▶ [EXTRACTO DE LA PÁGINA]
%%

No hay, a causa de Jesucristo y el Evangelio, una contraposición y una contradicción entre el matrimonio y la familia, de un lado, y la voluntad de Dios, por otro. Esa “enemistad” o incompatibilidad equivaldría a contraponer a Dios Creador con Dios Redentor, como si fueran dioses diferentes o con voluntades contrapuestas, con una fidelidad finita, voluble o inexistente en su amor hacia los seres humanos, creados a su imagen y semejanza y amados in aeternum. ¿Cómo explicaríamos que el Verbo se encarne en Jesús “hijo” de María su “Madre” y viva en “familia” con su padre adoptivo san José?

%%

▶ [BLOQUE DE DATOS]
%%

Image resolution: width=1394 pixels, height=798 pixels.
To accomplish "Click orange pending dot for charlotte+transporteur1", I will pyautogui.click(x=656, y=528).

%%

▶ [EJERCICIO PROPUESTO] Por favor, transcribe del texto sobre el matrimonio y la familia el tramo que va desde "No hay, a causa" hasta "adoptivo san José?".

▶ [RESULTADO COMPLETO]
No hay, a causa de Jesucristo y el Evangelio, una contraposición y una contradicción entre el matrimonio y la familia, de un lado, y la voluntad de Dios, por otro. Esa “enemistad” o incompatibilidad equivaldría a contraponer a Dios Creador con Dios Redentor, como si fueran dioses diferentes o con voluntades contrapuestas, con una fidelidad finita, voluble o inexistente en su amor hacia los seres humanos, creados a su imagen y semejanza y amados in aeternum. ¿Cómo explicaríamos que el Verbo se encarne en Jesús “hijo” de María su “Madre” y viva en “familia” con su padre adoptivo san José?